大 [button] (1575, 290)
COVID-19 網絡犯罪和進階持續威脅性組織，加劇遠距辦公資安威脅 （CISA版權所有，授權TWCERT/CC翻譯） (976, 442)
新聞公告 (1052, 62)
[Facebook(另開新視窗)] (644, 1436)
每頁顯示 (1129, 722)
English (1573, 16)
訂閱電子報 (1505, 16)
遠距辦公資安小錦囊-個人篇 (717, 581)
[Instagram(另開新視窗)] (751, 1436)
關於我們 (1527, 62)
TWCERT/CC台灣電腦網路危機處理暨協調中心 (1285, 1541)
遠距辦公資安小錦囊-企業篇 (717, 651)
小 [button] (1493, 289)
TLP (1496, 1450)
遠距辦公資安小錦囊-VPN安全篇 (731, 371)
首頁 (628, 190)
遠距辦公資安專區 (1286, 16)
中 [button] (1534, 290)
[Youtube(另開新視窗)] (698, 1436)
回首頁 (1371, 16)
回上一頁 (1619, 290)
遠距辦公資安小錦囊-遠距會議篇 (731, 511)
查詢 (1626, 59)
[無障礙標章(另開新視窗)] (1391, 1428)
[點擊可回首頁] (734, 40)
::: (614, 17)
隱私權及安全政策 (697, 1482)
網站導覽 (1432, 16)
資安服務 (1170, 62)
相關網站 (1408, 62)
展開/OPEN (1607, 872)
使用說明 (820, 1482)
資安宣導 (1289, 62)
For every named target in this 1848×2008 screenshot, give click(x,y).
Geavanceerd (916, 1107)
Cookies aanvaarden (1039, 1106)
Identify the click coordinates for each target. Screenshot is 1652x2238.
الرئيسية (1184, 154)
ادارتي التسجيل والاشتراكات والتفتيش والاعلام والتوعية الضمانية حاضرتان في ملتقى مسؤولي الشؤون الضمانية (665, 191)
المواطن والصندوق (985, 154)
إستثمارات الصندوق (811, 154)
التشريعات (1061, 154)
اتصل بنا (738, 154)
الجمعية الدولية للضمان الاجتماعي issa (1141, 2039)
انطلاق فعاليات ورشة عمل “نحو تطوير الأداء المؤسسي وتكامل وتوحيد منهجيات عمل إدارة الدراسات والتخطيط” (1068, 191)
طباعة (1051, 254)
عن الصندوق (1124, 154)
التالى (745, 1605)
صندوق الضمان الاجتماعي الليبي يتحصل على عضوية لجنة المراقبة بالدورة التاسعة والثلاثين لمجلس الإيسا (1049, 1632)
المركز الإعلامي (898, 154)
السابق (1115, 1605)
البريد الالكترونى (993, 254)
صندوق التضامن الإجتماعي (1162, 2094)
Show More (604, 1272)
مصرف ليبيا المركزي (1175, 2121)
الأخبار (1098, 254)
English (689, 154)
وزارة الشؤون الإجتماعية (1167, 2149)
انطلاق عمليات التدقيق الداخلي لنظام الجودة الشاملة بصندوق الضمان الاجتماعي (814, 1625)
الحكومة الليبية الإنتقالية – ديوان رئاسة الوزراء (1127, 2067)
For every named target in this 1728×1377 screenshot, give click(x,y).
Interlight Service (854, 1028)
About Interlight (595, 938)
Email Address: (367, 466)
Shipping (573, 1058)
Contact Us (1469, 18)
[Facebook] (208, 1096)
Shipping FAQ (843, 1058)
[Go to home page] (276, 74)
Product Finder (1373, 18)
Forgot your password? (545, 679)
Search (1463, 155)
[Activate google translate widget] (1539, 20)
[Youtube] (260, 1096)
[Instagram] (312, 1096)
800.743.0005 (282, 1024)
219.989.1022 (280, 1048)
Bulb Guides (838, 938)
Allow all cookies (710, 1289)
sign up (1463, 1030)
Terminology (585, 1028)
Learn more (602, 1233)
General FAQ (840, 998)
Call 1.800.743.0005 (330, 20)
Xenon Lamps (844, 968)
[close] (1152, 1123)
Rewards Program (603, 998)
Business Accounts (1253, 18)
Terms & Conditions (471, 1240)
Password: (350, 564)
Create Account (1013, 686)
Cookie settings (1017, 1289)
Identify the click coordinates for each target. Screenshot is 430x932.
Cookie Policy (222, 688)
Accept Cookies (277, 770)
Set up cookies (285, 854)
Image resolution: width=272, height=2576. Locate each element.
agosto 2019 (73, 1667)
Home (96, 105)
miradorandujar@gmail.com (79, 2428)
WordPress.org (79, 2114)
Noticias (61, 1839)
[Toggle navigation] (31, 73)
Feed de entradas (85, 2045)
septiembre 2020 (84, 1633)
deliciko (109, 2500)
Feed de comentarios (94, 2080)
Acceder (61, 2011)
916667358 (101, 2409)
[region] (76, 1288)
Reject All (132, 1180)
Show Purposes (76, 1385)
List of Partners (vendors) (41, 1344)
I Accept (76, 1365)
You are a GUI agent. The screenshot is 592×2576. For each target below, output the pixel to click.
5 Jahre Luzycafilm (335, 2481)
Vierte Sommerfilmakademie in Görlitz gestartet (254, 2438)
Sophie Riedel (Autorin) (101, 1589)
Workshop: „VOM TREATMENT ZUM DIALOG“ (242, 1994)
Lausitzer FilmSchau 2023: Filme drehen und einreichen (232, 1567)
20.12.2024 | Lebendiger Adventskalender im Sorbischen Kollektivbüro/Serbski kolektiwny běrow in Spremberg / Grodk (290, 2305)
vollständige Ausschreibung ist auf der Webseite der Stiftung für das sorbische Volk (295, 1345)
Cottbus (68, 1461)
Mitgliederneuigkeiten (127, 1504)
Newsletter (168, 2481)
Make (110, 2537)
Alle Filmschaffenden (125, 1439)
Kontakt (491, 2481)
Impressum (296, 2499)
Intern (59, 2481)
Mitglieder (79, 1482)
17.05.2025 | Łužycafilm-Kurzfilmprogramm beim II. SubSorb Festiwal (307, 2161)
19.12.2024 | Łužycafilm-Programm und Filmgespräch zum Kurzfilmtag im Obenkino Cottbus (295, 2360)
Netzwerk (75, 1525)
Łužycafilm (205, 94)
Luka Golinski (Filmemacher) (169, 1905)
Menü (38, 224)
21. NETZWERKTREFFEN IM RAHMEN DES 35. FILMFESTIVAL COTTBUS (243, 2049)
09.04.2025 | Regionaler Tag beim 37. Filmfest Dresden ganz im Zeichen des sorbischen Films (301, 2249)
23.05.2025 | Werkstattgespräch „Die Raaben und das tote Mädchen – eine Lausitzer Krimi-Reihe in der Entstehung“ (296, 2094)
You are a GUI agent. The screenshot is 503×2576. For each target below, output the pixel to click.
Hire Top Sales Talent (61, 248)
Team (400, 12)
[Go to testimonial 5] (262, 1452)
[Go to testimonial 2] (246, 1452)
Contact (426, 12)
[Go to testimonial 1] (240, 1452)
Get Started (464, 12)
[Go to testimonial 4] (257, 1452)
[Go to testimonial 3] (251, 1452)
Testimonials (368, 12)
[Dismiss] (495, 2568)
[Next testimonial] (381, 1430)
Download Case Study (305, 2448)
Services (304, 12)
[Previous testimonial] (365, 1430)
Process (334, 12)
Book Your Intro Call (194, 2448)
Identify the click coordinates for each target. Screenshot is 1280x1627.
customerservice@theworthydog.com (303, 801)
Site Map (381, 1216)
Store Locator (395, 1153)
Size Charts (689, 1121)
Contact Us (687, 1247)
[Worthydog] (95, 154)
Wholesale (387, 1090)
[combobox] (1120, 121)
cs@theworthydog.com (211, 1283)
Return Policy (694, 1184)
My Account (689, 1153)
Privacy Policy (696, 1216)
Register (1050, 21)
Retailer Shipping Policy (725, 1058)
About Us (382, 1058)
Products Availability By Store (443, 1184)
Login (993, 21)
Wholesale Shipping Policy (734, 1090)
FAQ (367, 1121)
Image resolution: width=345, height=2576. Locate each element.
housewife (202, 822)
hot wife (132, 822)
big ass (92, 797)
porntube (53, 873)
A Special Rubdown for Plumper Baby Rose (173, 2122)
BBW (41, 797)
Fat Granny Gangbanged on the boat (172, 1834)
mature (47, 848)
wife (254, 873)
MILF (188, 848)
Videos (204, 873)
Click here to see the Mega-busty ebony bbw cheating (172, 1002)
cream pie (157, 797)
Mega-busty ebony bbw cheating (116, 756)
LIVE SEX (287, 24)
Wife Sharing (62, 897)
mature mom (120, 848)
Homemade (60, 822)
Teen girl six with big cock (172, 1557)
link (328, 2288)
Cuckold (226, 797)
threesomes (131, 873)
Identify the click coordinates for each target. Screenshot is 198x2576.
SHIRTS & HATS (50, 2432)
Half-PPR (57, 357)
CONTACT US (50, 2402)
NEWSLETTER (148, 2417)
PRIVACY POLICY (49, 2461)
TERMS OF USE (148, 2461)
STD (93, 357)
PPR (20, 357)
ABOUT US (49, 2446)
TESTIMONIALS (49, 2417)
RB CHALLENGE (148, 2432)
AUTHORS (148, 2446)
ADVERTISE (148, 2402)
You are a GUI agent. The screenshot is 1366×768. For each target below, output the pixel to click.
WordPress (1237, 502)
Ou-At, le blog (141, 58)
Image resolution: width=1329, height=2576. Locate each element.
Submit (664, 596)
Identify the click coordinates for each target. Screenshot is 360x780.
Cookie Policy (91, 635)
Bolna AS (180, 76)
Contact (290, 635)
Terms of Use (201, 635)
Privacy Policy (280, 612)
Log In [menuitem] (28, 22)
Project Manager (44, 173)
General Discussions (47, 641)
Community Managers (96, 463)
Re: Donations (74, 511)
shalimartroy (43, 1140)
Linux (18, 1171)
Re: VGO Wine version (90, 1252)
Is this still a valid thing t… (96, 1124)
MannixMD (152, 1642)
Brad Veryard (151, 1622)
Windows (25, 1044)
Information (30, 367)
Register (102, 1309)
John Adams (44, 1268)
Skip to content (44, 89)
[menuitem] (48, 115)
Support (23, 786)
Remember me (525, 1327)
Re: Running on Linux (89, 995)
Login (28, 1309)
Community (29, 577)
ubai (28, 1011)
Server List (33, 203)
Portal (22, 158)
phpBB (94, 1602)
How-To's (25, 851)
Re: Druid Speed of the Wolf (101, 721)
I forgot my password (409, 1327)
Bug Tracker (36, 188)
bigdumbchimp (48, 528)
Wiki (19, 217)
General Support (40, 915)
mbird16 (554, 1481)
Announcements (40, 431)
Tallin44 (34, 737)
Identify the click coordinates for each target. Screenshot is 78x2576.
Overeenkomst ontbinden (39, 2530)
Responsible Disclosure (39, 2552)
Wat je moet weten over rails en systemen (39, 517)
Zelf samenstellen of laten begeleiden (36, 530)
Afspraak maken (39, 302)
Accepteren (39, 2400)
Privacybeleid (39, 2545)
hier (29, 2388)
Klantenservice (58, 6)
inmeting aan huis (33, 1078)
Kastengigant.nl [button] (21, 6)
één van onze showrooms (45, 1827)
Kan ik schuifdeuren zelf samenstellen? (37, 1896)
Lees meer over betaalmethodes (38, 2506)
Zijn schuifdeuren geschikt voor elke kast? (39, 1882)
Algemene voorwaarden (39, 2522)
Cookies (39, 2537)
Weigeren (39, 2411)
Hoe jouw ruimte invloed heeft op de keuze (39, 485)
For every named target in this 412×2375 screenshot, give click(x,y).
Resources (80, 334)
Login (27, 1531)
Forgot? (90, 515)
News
-- -- --
## What the task asks
Show all lines from the data that contain "遠距辦公資安小錦囊".

## Answer box
遠距辦公資安小錦囊-個人篇 (717, 581)
遠距辦公資安小錦囊-企業篇 (717, 651)
遠距辦公資安小錦囊-VPN安全篇 (731, 371)
遠距辦公資安小錦囊-遠距會議篇 (731, 511)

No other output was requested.